The cheque, signed by Pilgrim and by Malory, and delivered by Malory when he made his well-documented visit to collect the painting, had now been paid into the auctioneer's bank. Another cheque, drawn by the financial director of the auction house, was sent to Coutts & Co., bankers to Royalty - and to the anonymous seller of the Turner. This cheque was for£2,925,000, a sum arrived at by deducting ten per cent from the auction price of three and a quarter million. The ten per cent represented what was termed 'Seller's Premium'. Hillyard, Cleef had already paid a ten per cent Buyer's Premium. The auctioneers had therefore cleared £650,000 and were pleased to act with reasonable expedition. They did not, as was their normal practice, keep the money for a month to earn interest at money market terms; the cheque was sent in a very few days.
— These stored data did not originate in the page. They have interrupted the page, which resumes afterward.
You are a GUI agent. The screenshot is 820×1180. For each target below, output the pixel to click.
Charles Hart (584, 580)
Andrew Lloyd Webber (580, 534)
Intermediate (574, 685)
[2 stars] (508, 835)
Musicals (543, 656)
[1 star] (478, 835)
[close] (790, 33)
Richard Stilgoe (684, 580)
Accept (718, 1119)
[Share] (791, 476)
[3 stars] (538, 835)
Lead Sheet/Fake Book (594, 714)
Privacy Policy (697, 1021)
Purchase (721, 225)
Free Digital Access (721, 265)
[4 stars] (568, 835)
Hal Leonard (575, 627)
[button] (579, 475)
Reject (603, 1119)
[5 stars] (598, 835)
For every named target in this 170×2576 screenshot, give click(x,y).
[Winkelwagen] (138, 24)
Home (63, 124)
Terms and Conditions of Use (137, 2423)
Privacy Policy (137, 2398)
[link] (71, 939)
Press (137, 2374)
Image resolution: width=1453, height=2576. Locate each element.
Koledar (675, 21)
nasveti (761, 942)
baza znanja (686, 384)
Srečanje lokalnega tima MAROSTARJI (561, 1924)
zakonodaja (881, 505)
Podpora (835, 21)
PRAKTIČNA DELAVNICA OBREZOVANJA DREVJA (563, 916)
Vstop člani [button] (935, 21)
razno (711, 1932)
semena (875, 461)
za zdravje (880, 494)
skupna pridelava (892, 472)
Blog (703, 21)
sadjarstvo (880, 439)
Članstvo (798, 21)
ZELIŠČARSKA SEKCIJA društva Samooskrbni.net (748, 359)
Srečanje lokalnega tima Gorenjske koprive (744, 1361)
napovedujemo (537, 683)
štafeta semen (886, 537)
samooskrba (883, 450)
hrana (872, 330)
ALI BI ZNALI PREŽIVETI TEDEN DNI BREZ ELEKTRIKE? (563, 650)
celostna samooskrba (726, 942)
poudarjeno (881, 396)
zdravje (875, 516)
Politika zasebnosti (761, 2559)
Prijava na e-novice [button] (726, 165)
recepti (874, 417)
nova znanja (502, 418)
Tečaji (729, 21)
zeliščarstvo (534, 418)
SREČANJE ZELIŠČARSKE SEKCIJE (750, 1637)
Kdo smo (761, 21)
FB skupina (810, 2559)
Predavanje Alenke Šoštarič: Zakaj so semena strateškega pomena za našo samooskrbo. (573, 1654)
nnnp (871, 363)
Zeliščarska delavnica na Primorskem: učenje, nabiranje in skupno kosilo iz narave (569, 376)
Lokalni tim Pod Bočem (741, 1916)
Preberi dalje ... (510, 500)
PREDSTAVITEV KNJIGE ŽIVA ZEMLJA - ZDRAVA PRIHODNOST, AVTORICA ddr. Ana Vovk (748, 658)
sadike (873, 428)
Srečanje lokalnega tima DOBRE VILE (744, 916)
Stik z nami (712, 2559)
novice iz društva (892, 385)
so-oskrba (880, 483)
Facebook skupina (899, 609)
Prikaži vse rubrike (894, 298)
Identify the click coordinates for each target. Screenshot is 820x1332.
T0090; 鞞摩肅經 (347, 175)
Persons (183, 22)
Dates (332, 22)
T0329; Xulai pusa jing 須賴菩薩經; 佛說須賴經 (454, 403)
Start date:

Mr Everard Polly, the official at Coutts & Co, entrusted with all matters concerned with removal of the Turner from its vault and its subsequent sale, now proceeded to ensure rapid clearance of the auctioneers' cheque, and then consulted the instructions deposited at the bank by their deceased client. The final passage read:

. . , upon receipt of the monies raised at sale by auction, Envelope Five shall be forwarded to Messrs Dazey, Cheyne & Co., solicitors, of 199 Chancery Lane, London. Mr Polly was enormously intrigued. He had been with Coutts & Co., for more than forty years and this was infinitely the most .., he had difficulty finding the word . . , f lavoursome transaction he had been involved with. Yes, flavoursome. A great painting in the vaults, a price of millions, everything done in great secrecy. Oh yes, flavour-some! It was with some regret that he summoned one of the bank's messengers and told him to deliver Envelope Three at once, because Mr Polly knew that with that action his own involvement ended. It was a shame that he would never know . . . The messenger from Coutts took a taxi. It was not very far from the Strand to Chancery Lane, and as it was a pleasant morning he could easily have walked, but he had gathered from Mr Polly's expression and manner that there must be something rather special about the wax-sealed manila envelope with the large Roman V upon it which now rested in his document case. He decided that, having delivered the envelope, he would walk back through Lincoln's Inn Fields. With luck the girls would be playing netball, and he could pause at the new wine bar . . .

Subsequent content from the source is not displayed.